La estructura narrativa del relato no
es lineal en lo cronológico, como suele ser habitual en los tratados
históricos. Entre la exposición de los hechos documentados se intercalan
historias más o menos legendarias a modo de digresión, tales como el asesinato
de la filósofa Hipatia, la destrucción del templo de Serapis en Alejandría o el
éxodo de los últimos siete filósofos de Atenas a la Persia de Cosroes, que
parecía ser más tolerante con sus doctrinas.
La escritora reconoce que parte de la
cultura grecolatina fue salvada por los monasterios, pero a costa de someter
los textos a una rígida censura que mantenía solo los libros de autores
clásicos que catalogaron de filo-cristianos, como Séneca, mientras expurgaban
las filosofías consideradas perniciosas, como el epicureísmo o el cinismo.
También se eliminaron textos científicos que contradecían el creacionismo o la
teoría geocéntrica.
Toda la exposición está avalada por
una impresionante bibliografía y los datos históricos se basan en citas de los
escritores de la antigüedad. Entre los autores paganos encontramos neutrales
como Tácito o Seneca y los enemigos del cristianismo como Celso, Amiano
Marcelino o Juliano el Apóstata. Pero son mucho más abundantes las citas de los
padres de la iglesia, Principalmente Agustín de Hipona, Jerónimo o Juan
Crisóstomo. También de apologistas como Orígines o Tertuliano. Todos ellos
parecen reforzar en sus escritos las tesis de la autora.

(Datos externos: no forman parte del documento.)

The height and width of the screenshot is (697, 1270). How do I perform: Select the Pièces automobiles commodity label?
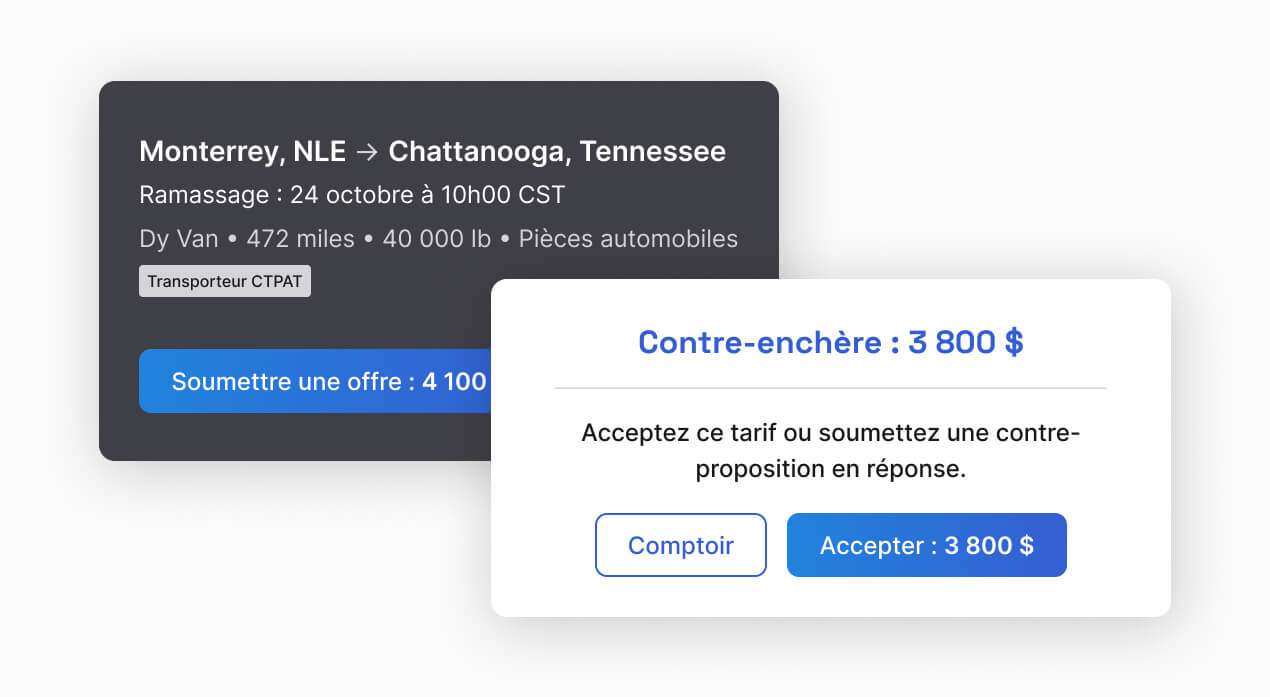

Para terminar, el libro no me parece un rechazo de nuestra cultura cristiana y sus logros. Más bien es un lamento por la pérdida de gran parte de la cultura grecolatina y el atraso de siglos que supuso. En cierto sentido también un canto a la tolerancia religiosa. Algunos de los hechos narrados son verdades evidentes y contrastadas, otros deben ser cuestionados admitiendo que las fuentes de la antigüedad clásica son siempre parciales, y los estudios históricos modernos necesitan ser contrastados entre distintos autores.
De todas formas se trata de una lectura que aúna rigor documental y amenidad. Puede ser leída por cualquier aficionado a la historia sin necesidad de formación académica.